Since the number is four times the product of its digits, we can write the equation as:
100A + 10B + C = 4(ABC)
Expanding this equation, we get:
100A + 10B + C = 400A + 40B + 4C
Rearranging the terms, we have:
400A - 100A + 40B - 10B = 4C - C
Simplifying further, we get:
300A + 30B = 3C
Now, we can examine the possible values for C. Since A, B, and C are all digits, C can only take the values 0, 1, 2, 3, 4, 5, 6, 7, 8, or 9.
Substituting these values into the equation, we find that C must be equal to 0, 3, 6, or 9. If C = 0, then the number would not be a three-digit integer.

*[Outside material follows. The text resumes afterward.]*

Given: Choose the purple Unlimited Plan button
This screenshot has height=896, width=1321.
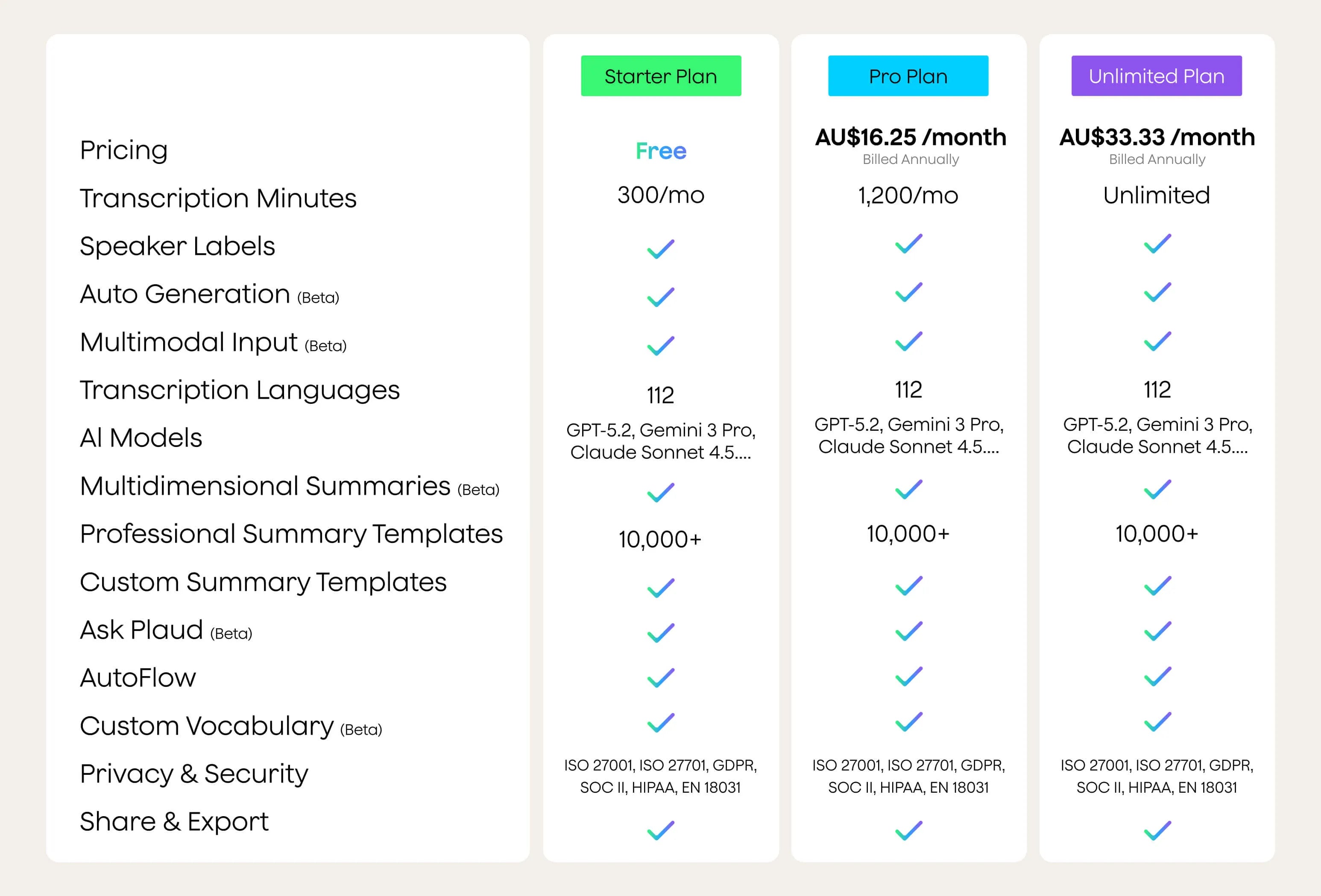Looking at the screenshot, I should coord(1156,76).
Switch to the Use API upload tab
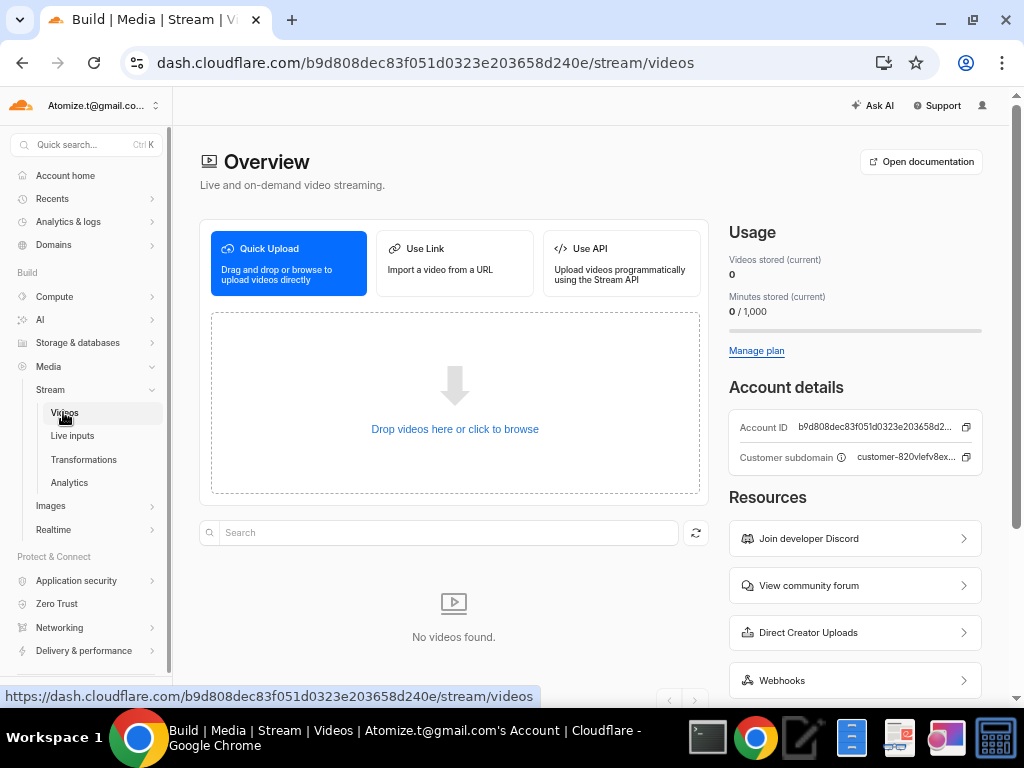Image resolution: width=1024 pixels, height=768 pixels. click(x=621, y=263)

Now, we need to find values of A and B that satisfy the equation. We can make a table and substitute these values to check if they satisfy the equation and if they form a three-digit number.
Let's consider the case when C = 3:
When C = 3, the equation becomes: 300A + 30B = 9
We can see that there are no whole number solutions for A and B that satisfy this equation.
Now, let's consider the case when C = 6:
When C = 6, the equation becomes: 300A + 30B = 18
Again, we see that there are no whole number solutions for A and B.
Finally, let's consider the case when C = 9:
When C = 9, the equation becomes: 300A + 30B = 27
Dividing both sides by 3, we have: 100A + 10B = 9
We can find that when A = 1 and B = 8, the equation is satisfied, giving us the number 189.
Therefore, the only positive three-digit integer that is four times the product of its digits is 189.